**EXTRACT TO READ:**
########

Case Number: 1425 CD 2022

Court: Commonwealth Court of Pennsylvania

Clients: Angela Couloumbis, Sam Janesch, Spotlight PA, The Caucus

Petition for Review Filed: Dec. 21, 2022

Background: In January 2022, Spotlight PA reporter Angela Couloumbis and Sam Janesch, previously a reporter for The Caucus, filed a public records request with the Pennsylvania Office of General Counsel seeking records related to outside legal work performed by law firms or attorneys for departments under the governor’s jurisdiction. The request specifically sought those records for the calendar years 2019-2021.

A month later, the Office of General Counsel provided some responsive records but with redactions that hid important information, including descriptions of the legal matters. The Office of General Counsel claimed the redacted information was protected under exemptions included in Pennsylvania’s Right-to-Know Law.

The journalists appealed to the state’s Office of Open Records, but the agency sided with the Office of General Counsel, concluding that the descriptions of the legal matters were subject to attorney-client privilege. After the journalists requested reconsideration from the OOR, the agency rejected it, claiming that it was untimely.

On behalf of Couloumbis, Janesch, Spotlight PA, and The Caucus, Paula Knudsen Burke, the Reporters Committee’s Local Legal Initiative attorney for Pennsylvania, appealed the OOR’s decision to the Commonwealth Court. In their petition seeking the court’s review, the journalists argue, among other things, that the OOR erred in concluding that the Office of General Counsel could withhold certain information, including descriptions stating why an attorney or law firm is hired.

########

**SUPPLIED MATERIAL:**
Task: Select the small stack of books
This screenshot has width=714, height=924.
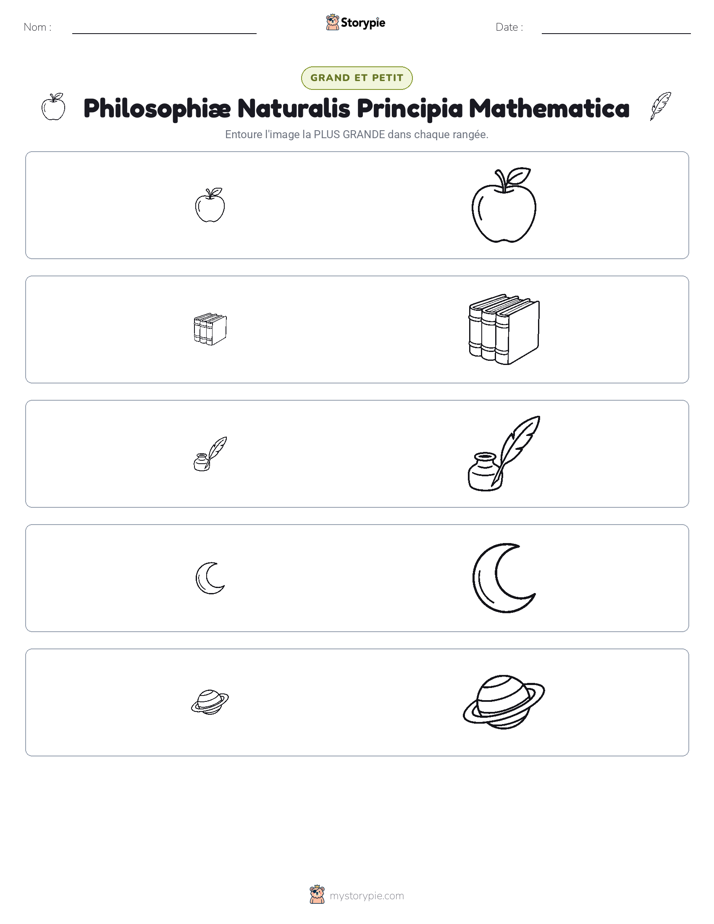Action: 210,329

########

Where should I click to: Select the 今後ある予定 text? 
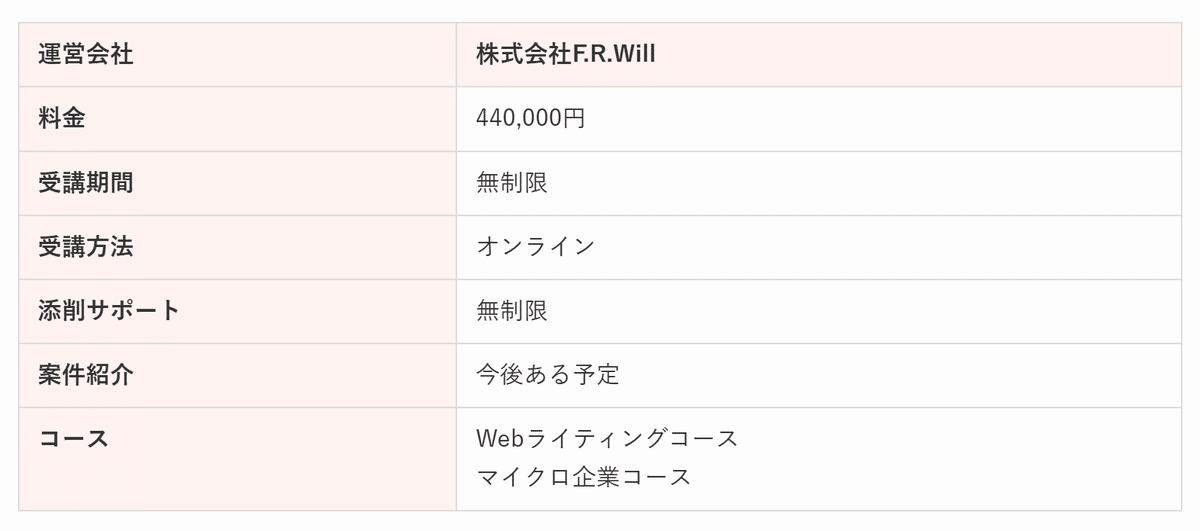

########

**GIVEN PROBLEM 1:**
Can you repeat, word for word, the part of the case summary that opens with "Background: In January" and closes with "Pennsylvania’s Right-to-Know Law."?
**GIVEN PROBLEM 2:**
Could you carry on the case summary about the journalists' Right-to-Know appeal from the point where it stops?
The data has no connection to the case summary.

**RESPONSE 1:**
Background: In January 2022, Spotlight PA reporter Angela Couloumbis and Sam Janesch, previously a reporter for The Caucus, filed a public records request with the Pennsylvania Office of General Counsel seeking records related to outside legal work performed by law firms or attorneys for departments under the governor’s jurisdiction. The request specifically sought those records for the calendar years 2019-2021.

A month later, the Office of General Counsel provided some responsive records but with redactions that hid important information, including descriptions of the legal matters. The Office of General Counsel claimed the redacted information was protected under exemptions included in Pennsylvania’s Right-to-Know Law.

**RESPONSE 2:**
Quote: “The lack of transparency has allowed [Pennsylvania Gov. Tom] Wolf’s Office of General Counsel to spend at least $367,500 over the past three years on a half-dozen law firms, in many cases without explaining why,” Spotlight PA reported in a story published on Dec. 6, 2022. “That total only includes payments to private law firms by Wolf’s Office of General Counsel, which usually handles litigation specific to the governor himself or other legal issues important to his office, such as disputes that may arise over his specific policies or the state budget.”

Related: In February 2022, Couloumbis and Janesch, represented by Burke, asked the Commonwealth to review two similar public records disputes after the OOR denied their appeals seeking unredacted records related to outside legal work performed by law firms or attorneys hired or retained by the House or Senate or any House or Senate employee.

Updates:

  • After hearing oral argument on Sept. 11, 2023, the Commonwealth Court ordered the Office of General Counsel to produce a selection of unredacted records within 10 days for the court to review in private.
  • On July 23, 2024, the Commonwealth Court ordered the Office of General Counsel to turn over copies of certain outside law firm invoices with the subject matter lines unredacted, concluding that the information was not exempt from disclosure under the state’s public records law. The court also sent the case back to the OOR so that the agency could privately review additional invoices at issue to determine whether they could be shielded from disclosure under the attorney-client privilege.
  • On Nov. 19, 2024, the OOR issued its final determination upon remand, finding that some of the subject matters lines are protected under the attorney-client privilege while others are not. The OOR gave the Office of General Counsel 30 days to either disclose the unredacted subject matter lines for certain records or appeal to the Commonwealth Court.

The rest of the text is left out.